## Article
================================

1 Application of this Part

(1) This Part applies where--

(a) a person is charged with a summary offence in respect of which a court proceeds to summary trial and in respect of which he pleads not guilty,

(b) a person who has attained the age of 18 is charged with an offence which is triable either way, in respect of which a court proceeds to summary trial and in respect of which he pleads not guilty, or

(c) a person under the age of 18 is charged with an indictable offence in respect of which a court proceeds to summary trial and in respect of which he pleads not guilty.

(2) This Part also applies where--

(a) a person is charged with an indictable offence and he is committed for trial for the offence concerned,

(b) a person is charged with an indictable offence and proceedings for the trial of the person on the charge concerned are transferred to the Crown Court by virtue of a notice of transfer given under section 4 of the [1987 c. 38.] Criminal Justice Act 1987 (serious or complex fraud),

(c) a person is charged with an indictable offence and proceedings for the trial of the person on the charge concerned are transferred to the Crown Court by virtue of a notice of transfer served on a magistrates' court under section 53 of the [1991 c. 53.] Criminal Justice Act 1991 (certain cases involving children),

(d) a count charging a person with a summary offence is included in an indictment under the authority of section 40 of the [1988 c. 33.] Criminal Justice Act 1988 (common assault etc.), or

(e) a bill of indictment charging a person with an indictable offence is preferred under the authority of section 2(2)(b) of the [1933 c. 36.] Administration of Justice (Miscellaneous Provisions) Act 1933 (bill preferred by direction of Court of Appeal, or by direction or with consent of a judge).

================================

## Collected data
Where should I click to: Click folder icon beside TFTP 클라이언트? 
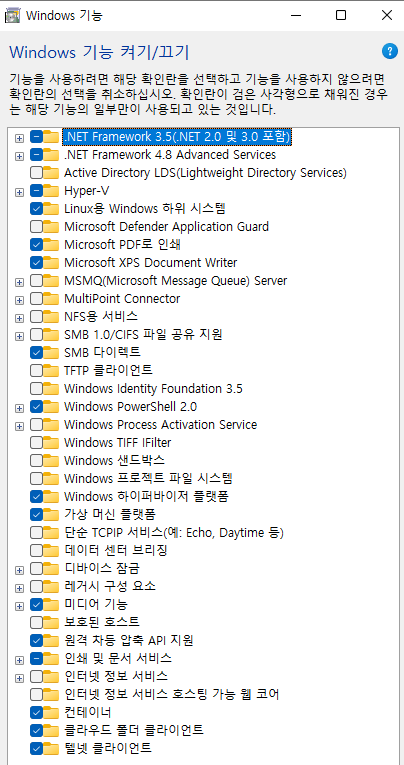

================================

## Aim
According to the legal text on when this Part applies, under which section of the Criminal Justice Act 1991 is a notice of transfer served on a magistrates' court in certain cases involving children? Answer from the legal text only, not from the lines.

## The response
Section 53.